Afin de procéder à un nouveau découpage électoral, le gouvernement avait prévu une règle de deux députés au moins par département, selon la proposition d’Alain Marleix, Secrétaire d’Etat à l’Intérieur et aux Collectivités territoriales. La méthode de répartition par tranches avait été mise en œuvre en 1985, mais selon le Conseil constitutionnel, elle ne semble pas adaptée.
Dans ce nouveau découpage, le gouvernement avait estimé que les départements peu peuplés comme la Lozère (77 000 habitants) et la Creuse (122 000 habitants) devraient garder au moins deux députés. Si la population française est passée de 55 à 63 millions, le nombre de députés demeure inchangé. Il devrait donc y avoir un député pour 125 000 habitants au lieu d’un député pour 108 000 ce qui est le cas actuellement.

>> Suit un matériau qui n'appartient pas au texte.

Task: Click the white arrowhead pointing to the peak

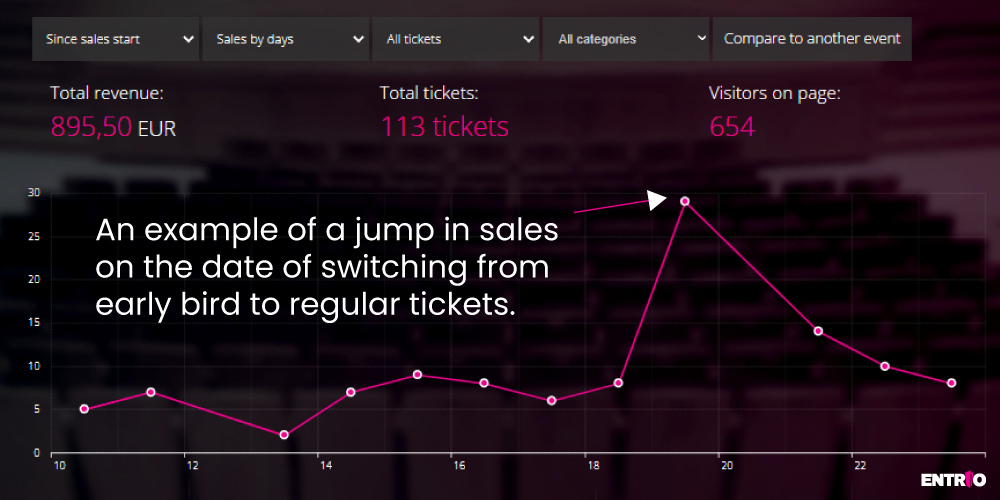Action: 656,200
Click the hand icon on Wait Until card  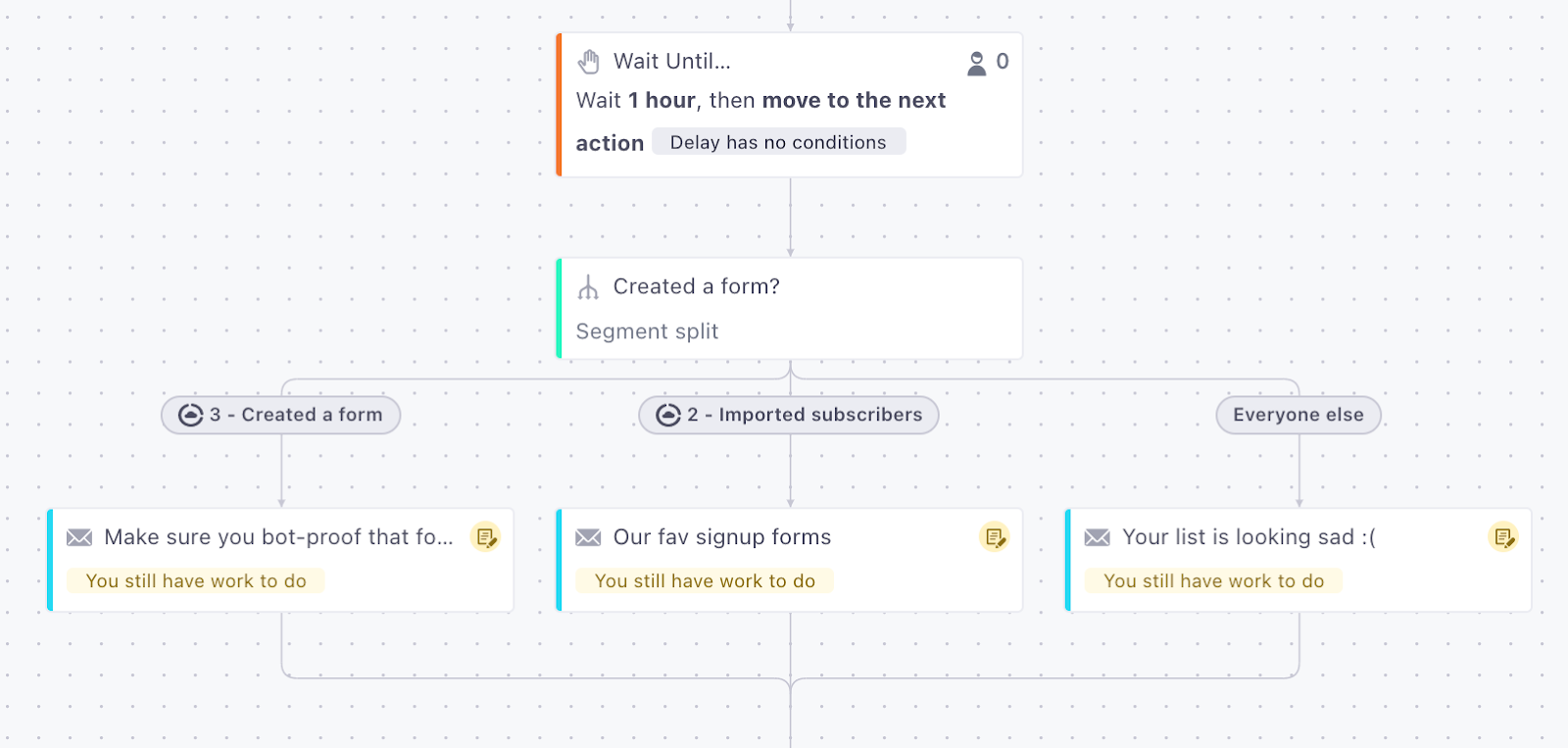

Or, le Conseil constitutionnel vient de sanctionner cette règle de « deux députés au moins par département ». Ainsi, la Lozère et la Creuse qui avait chacun deux députés, devraient donc perdre un siège. Pour le Conseil constitutionnel, il s’agit donc de « limiter les exceptions à la règle fondamentale selon laquelle l’Assemblée nationale doit être élue sur des bases essentiellement démographiques ». Une réunion des sages s’était faite au grand complet durant plus de cinq heures et en présence de Valéry Giscard d’Estains et de
Jacques Chirac, tous deux membres du Conseil.
De même, les Français vivant à l’étranger devront aussi être représentés à l’Assemblée nationale et ce n’est pas le cas actuellement. Une dizaine de circonscriptions devront être créées pour eux, ce qui devrait entraîner une réduction de sièges pour la métropole et les collectivités d’outre-mer.
En outre, le Conseil des sages a aussi censuré une disposition de loi présentée par le gouvernement. Cette disposition prévoyait qu’un ministre, ancien élu, puisse retrouver son siège quand il quittait le gouvernement. Le Conseil a évoqué l’article 25 de la Constitution qui ne prévoit qu’un remplacement temporaire et dans le cas cité, de nouvelles élections partielles devront être organisées.
L’étude du redécoupage électoral devrait se poursuivre avec une commission en mars. Ce nouveau redécoupage devrait être approuvé en Conseil des ministres en juin, après l’avis du Conseil d’Etat. Les ordonnances devraient être ratifiées avant la fin de l’année par le Parlement.
Voilà donc le gouvernement contraint de revoir complètement sa copie.